___ Information given ___
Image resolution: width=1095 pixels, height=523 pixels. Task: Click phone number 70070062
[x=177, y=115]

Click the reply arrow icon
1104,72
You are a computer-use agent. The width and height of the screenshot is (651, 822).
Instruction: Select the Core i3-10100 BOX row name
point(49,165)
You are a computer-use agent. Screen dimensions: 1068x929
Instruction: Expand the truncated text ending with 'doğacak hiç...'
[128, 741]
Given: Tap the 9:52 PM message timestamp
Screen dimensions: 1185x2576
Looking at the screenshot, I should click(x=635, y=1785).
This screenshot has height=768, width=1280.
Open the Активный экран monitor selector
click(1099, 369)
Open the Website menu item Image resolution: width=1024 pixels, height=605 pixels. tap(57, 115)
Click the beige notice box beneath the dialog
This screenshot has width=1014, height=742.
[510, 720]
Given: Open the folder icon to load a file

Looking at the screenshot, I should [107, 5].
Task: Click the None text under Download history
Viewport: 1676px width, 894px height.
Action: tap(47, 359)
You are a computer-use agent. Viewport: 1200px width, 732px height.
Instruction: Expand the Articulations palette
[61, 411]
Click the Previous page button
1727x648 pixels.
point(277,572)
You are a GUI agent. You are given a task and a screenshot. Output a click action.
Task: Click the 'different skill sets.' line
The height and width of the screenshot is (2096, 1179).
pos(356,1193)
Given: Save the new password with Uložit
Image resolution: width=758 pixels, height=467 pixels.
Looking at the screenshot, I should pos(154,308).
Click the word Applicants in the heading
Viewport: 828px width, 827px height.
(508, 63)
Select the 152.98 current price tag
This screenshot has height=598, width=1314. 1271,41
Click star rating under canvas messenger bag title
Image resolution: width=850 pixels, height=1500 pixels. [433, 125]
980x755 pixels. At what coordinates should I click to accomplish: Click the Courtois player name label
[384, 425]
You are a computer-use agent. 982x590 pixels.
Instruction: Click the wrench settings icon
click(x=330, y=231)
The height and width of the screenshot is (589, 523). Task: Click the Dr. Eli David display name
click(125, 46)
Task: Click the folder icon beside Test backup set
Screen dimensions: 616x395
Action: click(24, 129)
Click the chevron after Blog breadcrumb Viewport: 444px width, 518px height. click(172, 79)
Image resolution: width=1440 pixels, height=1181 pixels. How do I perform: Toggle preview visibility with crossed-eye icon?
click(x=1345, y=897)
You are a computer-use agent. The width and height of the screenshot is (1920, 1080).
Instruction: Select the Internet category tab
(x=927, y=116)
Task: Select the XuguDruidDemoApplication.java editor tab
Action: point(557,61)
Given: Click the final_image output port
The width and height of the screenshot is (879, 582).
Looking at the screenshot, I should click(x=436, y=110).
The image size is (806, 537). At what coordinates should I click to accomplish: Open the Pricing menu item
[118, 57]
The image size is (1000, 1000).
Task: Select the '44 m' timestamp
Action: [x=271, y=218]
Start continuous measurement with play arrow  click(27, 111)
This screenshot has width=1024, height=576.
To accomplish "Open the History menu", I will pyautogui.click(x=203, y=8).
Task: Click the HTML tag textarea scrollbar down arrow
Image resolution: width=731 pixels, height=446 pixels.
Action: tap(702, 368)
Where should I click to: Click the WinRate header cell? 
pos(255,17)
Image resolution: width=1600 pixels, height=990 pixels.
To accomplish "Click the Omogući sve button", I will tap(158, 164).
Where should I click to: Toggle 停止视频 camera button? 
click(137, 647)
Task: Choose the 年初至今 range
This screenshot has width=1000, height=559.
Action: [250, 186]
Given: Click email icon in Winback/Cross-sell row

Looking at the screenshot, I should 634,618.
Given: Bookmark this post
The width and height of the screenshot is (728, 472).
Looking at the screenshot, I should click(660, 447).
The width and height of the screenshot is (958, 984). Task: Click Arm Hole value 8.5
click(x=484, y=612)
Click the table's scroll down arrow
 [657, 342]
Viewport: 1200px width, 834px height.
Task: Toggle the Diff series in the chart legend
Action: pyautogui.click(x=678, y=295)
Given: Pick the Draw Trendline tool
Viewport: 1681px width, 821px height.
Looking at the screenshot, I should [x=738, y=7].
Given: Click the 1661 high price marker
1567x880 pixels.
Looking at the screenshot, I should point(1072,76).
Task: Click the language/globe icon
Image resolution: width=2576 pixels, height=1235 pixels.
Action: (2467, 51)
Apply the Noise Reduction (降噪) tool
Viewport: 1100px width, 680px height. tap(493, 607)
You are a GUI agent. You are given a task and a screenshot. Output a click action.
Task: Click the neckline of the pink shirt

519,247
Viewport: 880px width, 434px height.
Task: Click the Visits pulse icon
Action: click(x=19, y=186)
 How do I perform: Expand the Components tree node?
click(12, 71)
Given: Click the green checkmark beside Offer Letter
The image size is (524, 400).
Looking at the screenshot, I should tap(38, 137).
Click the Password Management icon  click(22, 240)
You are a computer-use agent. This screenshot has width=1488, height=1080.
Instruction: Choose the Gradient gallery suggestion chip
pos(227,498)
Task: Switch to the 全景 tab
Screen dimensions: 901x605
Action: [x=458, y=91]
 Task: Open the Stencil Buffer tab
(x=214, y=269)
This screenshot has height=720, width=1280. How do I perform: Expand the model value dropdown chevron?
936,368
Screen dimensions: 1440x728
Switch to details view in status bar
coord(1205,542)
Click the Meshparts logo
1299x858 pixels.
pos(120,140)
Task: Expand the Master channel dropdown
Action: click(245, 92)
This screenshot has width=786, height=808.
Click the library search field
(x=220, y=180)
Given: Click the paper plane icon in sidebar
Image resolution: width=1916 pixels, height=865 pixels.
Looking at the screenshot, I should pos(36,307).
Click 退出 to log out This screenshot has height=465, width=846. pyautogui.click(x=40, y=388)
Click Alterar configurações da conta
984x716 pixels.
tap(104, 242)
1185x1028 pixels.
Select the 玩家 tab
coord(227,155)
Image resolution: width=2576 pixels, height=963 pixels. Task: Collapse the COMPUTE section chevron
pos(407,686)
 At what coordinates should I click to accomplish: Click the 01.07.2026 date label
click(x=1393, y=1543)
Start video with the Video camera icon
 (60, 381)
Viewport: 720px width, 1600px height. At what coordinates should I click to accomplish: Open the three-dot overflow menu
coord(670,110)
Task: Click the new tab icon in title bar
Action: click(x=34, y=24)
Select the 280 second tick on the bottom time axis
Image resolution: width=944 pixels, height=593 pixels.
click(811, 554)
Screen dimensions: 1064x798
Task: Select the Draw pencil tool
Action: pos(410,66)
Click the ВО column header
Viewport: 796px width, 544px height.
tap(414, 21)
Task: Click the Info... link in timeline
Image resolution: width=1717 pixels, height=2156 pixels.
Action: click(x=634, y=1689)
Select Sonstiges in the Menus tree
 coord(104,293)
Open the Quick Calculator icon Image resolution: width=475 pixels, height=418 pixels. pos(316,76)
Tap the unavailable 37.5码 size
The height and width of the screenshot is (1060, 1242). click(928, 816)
___
[What needs to be done] Exactly as they appear above, print all the entries.

[Response for this exercise]
Image resolution: width=1095 pixels, height=523 pixels. Task: Click phone number 70070062
[x=177, y=115]

Click the reply arrow icon
1104,72
You are a computer-use agent. The width and height of the screenshot is (651, 822).
Instruction: Select the Core i3-10100 BOX row name
point(49,165)
You are a computer-use agent. Screen dimensions: 1068x929
Instruction: Expand the truncated text ending with 'doğacak hiç...'
[128, 741]
Given: Tap the 9:52 PM message timestamp
Screen dimensions: 1185x2576
Looking at the screenshot, I should click(x=635, y=1785).
This screenshot has height=768, width=1280.
Open the Активный экран monitor selector
click(1099, 369)
Open the Website menu item Image resolution: width=1024 pixels, height=605 pixels. tap(57, 115)
Click the beige notice box beneath the dialog
This screenshot has width=1014, height=742.
[510, 720]
Given: Open the folder icon to load a file

Looking at the screenshot, I should [107, 5].
Task: Click the None text under Download history
Viewport: 1676px width, 894px height.
Action: tap(47, 359)
You are a computer-use agent. Viewport: 1200px width, 732px height.
Instruction: Expand the Articulations palette
[61, 411]
Click the Previous page button
1727x648 pixels.
point(277,572)
You are a GUI agent. You are given a task and a screenshot. Output a click action.
Task: Click the 'different skill sets.' line
The height and width of the screenshot is (2096, 1179).
pos(356,1193)
Given: Save the new password with Uložit
Image resolution: width=758 pixels, height=467 pixels.
Looking at the screenshot, I should pos(154,308).
Click the word Applicants in the heading
Viewport: 828px width, 827px height.
(508, 63)
Select the 152.98 current price tag
This screenshot has height=598, width=1314. 1271,41
Click star rating under canvas messenger bag title
Image resolution: width=850 pixels, height=1500 pixels. [433, 125]
980x755 pixels. At what coordinates should I click to accomplish: Click the Courtois player name label
[384, 425]
You are a computer-use agent. 982x590 pixels.
Instruction: Click the wrench settings icon
click(x=330, y=231)
The height and width of the screenshot is (589, 523). Task: Click the Dr. Eli David display name
click(125, 46)
Task: Click the folder icon beside Test backup set
Screen dimensions: 616x395
Action: click(24, 129)
Click the chevron after Blog breadcrumb Viewport: 444px width, 518px height. click(172, 79)
Image resolution: width=1440 pixels, height=1181 pixels. How do I perform: Toggle preview visibility with crossed-eye icon?
click(x=1345, y=897)
You are a computer-use agent. The width and height of the screenshot is (1920, 1080).
Instruction: Select the Internet category tab
(x=927, y=116)
Task: Select the XuguDruidDemoApplication.java editor tab
Action: point(557,61)
Given: Click the final_image output port
The width and height of the screenshot is (879, 582).
Looking at the screenshot, I should click(x=436, y=110).
The image size is (806, 537). At what coordinates should I click to accomplish: Open the Pricing menu item
[118, 57]
The image size is (1000, 1000).
Task: Select the '44 m' timestamp
Action: [x=271, y=218]
Start continuous measurement with play arrow  click(27, 111)
This screenshot has width=1024, height=576.
To accomplish "Open the History menu", I will pyautogui.click(x=203, y=8).
Task: Click the HTML tag textarea scrollbar down arrow
Image resolution: width=731 pixels, height=446 pixels.
Action: tap(702, 368)
Where should I click to: Click the WinRate header cell? 
pos(255,17)
Image resolution: width=1600 pixels, height=990 pixels.
To accomplish "Click the Omogući sve button", I will tap(158, 164).
Where should I click to: Toggle 停止视频 camera button? 
click(137, 647)
Task: Choose the 年初至今 range
This screenshot has width=1000, height=559.
Action: [250, 186]
Given: Click email icon in Winback/Cross-sell row

Looking at the screenshot, I should 634,618.
Given: Bookmark this post
The width and height of the screenshot is (728, 472).
Looking at the screenshot, I should click(660, 447).
The width and height of the screenshot is (958, 984). Task: Click Arm Hole value 8.5
click(x=484, y=612)
Click the table's scroll down arrow
 [657, 342]
Viewport: 1200px width, 834px height.
Task: Toggle the Diff series in the chart legend
Action: pyautogui.click(x=678, y=295)
Given: Pick the Draw Trendline tool
Viewport: 1681px width, 821px height.
Looking at the screenshot, I should [x=738, y=7].
Given: Click the 1661 high price marker
1567x880 pixels.
Looking at the screenshot, I should point(1072,76).
Task: Click the language/globe icon
Image resolution: width=2576 pixels, height=1235 pixels.
Action: (2467, 51)
Apply the Noise Reduction (降噪) tool
Viewport: 1100px width, 680px height. tap(493, 607)
You are a GUI agent. You are given a task and a screenshot. Output a click action.
Task: Click the neckline of the pink shirt

519,247
Viewport: 880px width, 434px height.
Task: Click the Visits pulse icon
Action: click(x=19, y=186)
 How do I perform: Expand the Components tree node?
click(12, 71)
Given: Click the green checkmark beside Offer Letter
The image size is (524, 400).
Looking at the screenshot, I should tap(38, 137).
Click the Password Management icon  click(22, 240)
You are a computer-use agent. This screenshot has width=1488, height=1080.
Instruction: Choose the Gradient gallery suggestion chip
pos(227,498)
Task: Switch to the 全景 tab
Screen dimensions: 901x605
Action: [x=458, y=91]
 Task: Open the Stencil Buffer tab
(x=214, y=269)
This screenshot has height=720, width=1280. How do I perform: Expand the model value dropdown chevron?
936,368
Screen dimensions: 1440x728
Switch to details view in status bar
coord(1205,542)
Click the Meshparts logo
1299x858 pixels.
pos(120,140)
Task: Expand the Master channel dropdown
Action: click(245, 92)
This screenshot has width=786, height=808.
Click the library search field
(x=220, y=180)
Given: Click the paper plane icon in sidebar
Image resolution: width=1916 pixels, height=865 pixels.
Looking at the screenshot, I should pos(36,307).
Click 退出 to log out This screenshot has height=465, width=846. pyautogui.click(x=40, y=388)
Click Alterar configurações da conta
984x716 pixels.
tap(104, 242)
1185x1028 pixels.
Select the 玩家 tab
coord(227,155)
Image resolution: width=2576 pixels, height=963 pixels. Task: Collapse the COMPUTE section chevron
pos(407,686)
 At what coordinates should I click to accomplish: Click the 01.07.2026 date label
click(x=1393, y=1543)
Start video with the Video camera icon
 (60, 381)
Viewport: 720px width, 1600px height. At what coordinates should I click to accomplish: Open the three-dot overflow menu
coord(670,110)
Task: Click the new tab icon in title bar
Action: click(x=34, y=24)
Select the 280 second tick on the bottom time axis
Image resolution: width=944 pixels, height=593 pixels.
click(811, 554)
Screen dimensions: 1064x798
Task: Select the Draw pencil tool
Action: pos(410,66)
Click the ВО column header
Viewport: 796px width, 544px height.
tap(414, 21)
Task: Click the Info... link in timeline
Image resolution: width=1717 pixels, height=2156 pixels.
Action: click(x=634, y=1689)
Select Sonstiges in the Menus tree
 coord(104,293)
Open the Quick Calculator icon Image resolution: width=475 pixels, height=418 pixels. pos(316,76)
Tap the unavailable 37.5码 size
The height and width of the screenshot is (1060, 1242). click(928, 816)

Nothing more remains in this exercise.